Godot and Unreal aren't really competing in a lot of areas. No one's going to make movies using Godot any time soon, for example. Unreal's rendering is just so far ahead of the pack.
Nobody's forgetting about it. Godot is trying to be a competitor, but realistically they don't have nearly the funding or total manpower that Unity or Unreal have, at least at the moment, but at the same time, they're still making good progress on being viable for some things (they're already very viable for most 2D games, and 3D games with simple graphics).
Unreal for VFX is hard to scale, but have some interesting iterative advantages. If Godot is the alternative, VFX will likely fall back to path tracing.
Except that's always said when something bad for Bitcoin happens. The analogue here would be to say "this is actallg good for Unreal", as it's definitely good for Godot that a competitor started charging.

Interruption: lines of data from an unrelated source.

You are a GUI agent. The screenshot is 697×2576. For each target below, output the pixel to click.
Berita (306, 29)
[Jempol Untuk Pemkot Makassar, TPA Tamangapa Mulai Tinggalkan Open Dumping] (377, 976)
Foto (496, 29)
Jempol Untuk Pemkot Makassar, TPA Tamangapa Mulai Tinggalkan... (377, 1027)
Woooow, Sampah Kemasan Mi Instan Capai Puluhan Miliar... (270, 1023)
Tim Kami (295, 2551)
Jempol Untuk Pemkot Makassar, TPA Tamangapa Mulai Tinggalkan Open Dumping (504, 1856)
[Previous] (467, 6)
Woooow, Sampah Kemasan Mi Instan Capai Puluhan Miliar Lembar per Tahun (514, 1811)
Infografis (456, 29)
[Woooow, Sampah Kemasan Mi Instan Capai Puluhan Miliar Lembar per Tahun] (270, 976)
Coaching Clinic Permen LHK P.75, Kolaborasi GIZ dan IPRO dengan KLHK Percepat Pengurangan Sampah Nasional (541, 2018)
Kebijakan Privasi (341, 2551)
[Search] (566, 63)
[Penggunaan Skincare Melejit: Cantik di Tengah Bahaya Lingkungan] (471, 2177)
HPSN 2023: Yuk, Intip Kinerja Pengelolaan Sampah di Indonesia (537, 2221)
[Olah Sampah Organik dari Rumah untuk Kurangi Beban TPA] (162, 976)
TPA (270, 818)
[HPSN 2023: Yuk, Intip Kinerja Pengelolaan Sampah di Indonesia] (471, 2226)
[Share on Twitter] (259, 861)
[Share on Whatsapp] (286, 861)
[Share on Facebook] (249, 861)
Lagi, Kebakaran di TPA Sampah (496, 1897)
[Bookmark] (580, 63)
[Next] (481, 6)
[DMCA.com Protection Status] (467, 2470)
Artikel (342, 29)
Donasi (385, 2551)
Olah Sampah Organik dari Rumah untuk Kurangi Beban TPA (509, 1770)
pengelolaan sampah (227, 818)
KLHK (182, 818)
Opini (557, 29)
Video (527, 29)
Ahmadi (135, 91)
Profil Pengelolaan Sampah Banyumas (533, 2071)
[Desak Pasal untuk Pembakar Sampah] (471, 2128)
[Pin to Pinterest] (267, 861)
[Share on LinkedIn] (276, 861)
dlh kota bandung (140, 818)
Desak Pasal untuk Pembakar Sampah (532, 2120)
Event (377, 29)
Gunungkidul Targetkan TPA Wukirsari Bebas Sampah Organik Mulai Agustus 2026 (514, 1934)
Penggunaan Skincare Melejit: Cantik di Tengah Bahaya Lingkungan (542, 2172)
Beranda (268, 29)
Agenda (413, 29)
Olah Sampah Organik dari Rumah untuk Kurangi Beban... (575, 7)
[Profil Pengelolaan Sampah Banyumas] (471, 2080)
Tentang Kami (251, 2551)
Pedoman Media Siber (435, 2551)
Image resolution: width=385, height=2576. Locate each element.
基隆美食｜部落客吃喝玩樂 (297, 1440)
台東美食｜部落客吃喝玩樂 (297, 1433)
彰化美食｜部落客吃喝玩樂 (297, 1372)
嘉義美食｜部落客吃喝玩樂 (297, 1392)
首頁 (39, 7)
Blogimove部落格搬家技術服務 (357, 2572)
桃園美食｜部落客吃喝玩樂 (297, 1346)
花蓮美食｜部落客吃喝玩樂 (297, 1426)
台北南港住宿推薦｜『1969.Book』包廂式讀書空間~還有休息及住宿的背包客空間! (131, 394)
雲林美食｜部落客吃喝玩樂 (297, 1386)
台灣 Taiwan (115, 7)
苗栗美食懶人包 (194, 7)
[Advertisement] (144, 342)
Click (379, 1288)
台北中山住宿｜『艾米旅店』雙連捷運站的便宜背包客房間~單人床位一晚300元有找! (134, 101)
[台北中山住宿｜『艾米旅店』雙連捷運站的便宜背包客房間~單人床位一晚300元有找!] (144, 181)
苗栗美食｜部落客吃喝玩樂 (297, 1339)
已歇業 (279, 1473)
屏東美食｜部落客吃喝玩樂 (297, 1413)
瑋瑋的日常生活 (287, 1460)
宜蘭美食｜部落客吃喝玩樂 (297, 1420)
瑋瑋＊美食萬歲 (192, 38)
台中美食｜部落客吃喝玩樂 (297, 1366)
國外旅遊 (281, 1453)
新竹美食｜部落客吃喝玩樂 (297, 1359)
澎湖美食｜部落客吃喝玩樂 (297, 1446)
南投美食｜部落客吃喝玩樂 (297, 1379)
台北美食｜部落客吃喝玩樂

I can see a little resemblance in bringing up something that didn't need to come up, but a competitor raising prices is pretty relevant.
And that meme didn't really take off until it was about all kind of bad events, arguing that actually they were good things, and that's clearly not what's happening here.
I'm not agreeing or disagreeing but you've not engaged with the "intended usecases" part of the comment you're replying to. You both disagree on what "intended usecases" really are in this context so engage with that rather than replying with a bunch of videos.